======== Recorded information

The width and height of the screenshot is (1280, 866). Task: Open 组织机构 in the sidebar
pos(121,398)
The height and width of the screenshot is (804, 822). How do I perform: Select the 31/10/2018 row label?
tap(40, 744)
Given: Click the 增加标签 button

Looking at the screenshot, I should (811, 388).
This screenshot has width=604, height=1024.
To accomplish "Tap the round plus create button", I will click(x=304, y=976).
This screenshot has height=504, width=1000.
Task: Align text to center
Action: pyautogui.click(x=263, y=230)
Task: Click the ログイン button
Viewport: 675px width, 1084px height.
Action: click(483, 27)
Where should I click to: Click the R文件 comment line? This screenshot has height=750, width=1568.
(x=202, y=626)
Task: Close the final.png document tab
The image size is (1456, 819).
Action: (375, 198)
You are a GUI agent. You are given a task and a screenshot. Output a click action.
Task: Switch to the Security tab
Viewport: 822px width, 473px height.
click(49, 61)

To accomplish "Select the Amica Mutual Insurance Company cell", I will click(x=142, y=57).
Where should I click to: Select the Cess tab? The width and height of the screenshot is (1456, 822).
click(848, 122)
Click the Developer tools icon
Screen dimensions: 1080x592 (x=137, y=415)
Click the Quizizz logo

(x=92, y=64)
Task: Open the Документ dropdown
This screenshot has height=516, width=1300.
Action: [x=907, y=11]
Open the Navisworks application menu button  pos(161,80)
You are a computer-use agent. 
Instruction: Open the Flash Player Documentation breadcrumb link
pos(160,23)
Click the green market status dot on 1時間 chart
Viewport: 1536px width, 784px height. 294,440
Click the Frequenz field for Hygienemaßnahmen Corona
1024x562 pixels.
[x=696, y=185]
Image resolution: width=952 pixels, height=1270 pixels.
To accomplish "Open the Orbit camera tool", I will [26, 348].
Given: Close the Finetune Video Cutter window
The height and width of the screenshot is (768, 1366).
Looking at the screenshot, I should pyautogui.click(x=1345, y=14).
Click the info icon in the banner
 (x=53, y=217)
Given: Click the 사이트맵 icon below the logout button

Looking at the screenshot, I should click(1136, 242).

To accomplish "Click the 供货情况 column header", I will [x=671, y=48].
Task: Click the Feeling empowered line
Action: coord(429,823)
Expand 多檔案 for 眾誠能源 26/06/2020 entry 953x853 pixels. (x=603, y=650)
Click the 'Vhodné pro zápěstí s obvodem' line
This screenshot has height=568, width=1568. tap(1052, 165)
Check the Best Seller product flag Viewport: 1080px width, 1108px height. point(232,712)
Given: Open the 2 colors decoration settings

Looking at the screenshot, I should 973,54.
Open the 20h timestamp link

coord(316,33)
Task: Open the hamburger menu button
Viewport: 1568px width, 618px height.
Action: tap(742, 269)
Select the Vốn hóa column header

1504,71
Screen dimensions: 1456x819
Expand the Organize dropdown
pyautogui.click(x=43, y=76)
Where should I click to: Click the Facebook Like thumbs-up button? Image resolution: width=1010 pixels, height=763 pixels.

================

Change "To accomplish" to "To complete" wherever it occurs in the items above, and leave everything else as it is.

§ Task result:
The width and height of the screenshot is (1280, 866). Task: Open 组织机构 in the sidebar
pos(121,398)
The height and width of the screenshot is (804, 822). How do I perform: Select the 31/10/2018 row label?
tap(40, 744)
Given: Click the 增加标签 button

Looking at the screenshot, I should (811, 388).
This screenshot has width=604, height=1024.
To complete "Tap the round plus create button", I will click(x=304, y=976).
This screenshot has height=504, width=1000.
Task: Align text to center
Action: pyautogui.click(x=263, y=230)
Task: Click the ログイン button
Viewport: 675px width, 1084px height.
Action: click(483, 27)
Where should I click to: Click the R文件 comment line? This screenshot has height=750, width=1568.
(x=202, y=626)
Task: Close the final.png document tab
The image size is (1456, 819).
Action: (375, 198)
You are a GUI agent. You are given a task and a screenshot. Output a click action.
Task: Switch to the Security tab
Viewport: 822px width, 473px height.
click(49, 61)

To complete "Select the Amica Mutual Insurance Company cell", I will click(x=142, y=57).
Where should I click to: Select the Cess tab? The width and height of the screenshot is (1456, 822).
click(848, 122)
Click the Developer tools icon
Screen dimensions: 1080x592 (x=137, y=415)
Click the Quizizz logo

(x=92, y=64)
Task: Open the Документ dropdown
This screenshot has height=516, width=1300.
Action: [x=907, y=11]
Open the Navisworks application menu button  pos(161,80)
You are a computer-use agent. 
Instruction: Open the Flash Player Documentation breadcrumb link
pos(160,23)
Click the green market status dot on 1時間 chart
Viewport: 1536px width, 784px height. 294,440
Click the Frequenz field for Hygienemaßnahmen Corona
1024x562 pixels.
[x=696, y=185]
Image resolution: width=952 pixels, height=1270 pixels.
To complete "Open the Orbit camera tool", I will [26, 348].
Given: Close the Finetune Video Cutter window
The height and width of the screenshot is (768, 1366).
Looking at the screenshot, I should pyautogui.click(x=1345, y=14).
Click the info icon in the banner
 (x=53, y=217)
Given: Click the 사이트맵 icon below the logout button

Looking at the screenshot, I should click(1136, 242).

To complete "Click the 供货情况 column header", I will [x=671, y=48].
Task: Click the Feeling empowered line
Action: coord(429,823)
Expand 多檔案 for 眾誠能源 26/06/2020 entry 953x853 pixels. (x=603, y=650)
Click the 'Vhodné pro zápěstí s obvodem' line
This screenshot has height=568, width=1568. tap(1052, 165)
Check the Best Seller product flag Viewport: 1080px width, 1108px height. point(232,712)
Given: Open the 2 colors decoration settings

Looking at the screenshot, I should 973,54.
Open the 20h timestamp link

coord(316,33)
Task: Open the hamburger menu button
Viewport: 1568px width, 618px height.
Action: tap(742, 269)
Select the Vốn hóa column header

1504,71
Screen dimensions: 1456x819
Expand the Organize dropdown
pyautogui.click(x=43, y=76)
Where should I click to: Click the Facebook Like thumbs-up button? Image resolution: width=1010 pixels, height=763 pixels.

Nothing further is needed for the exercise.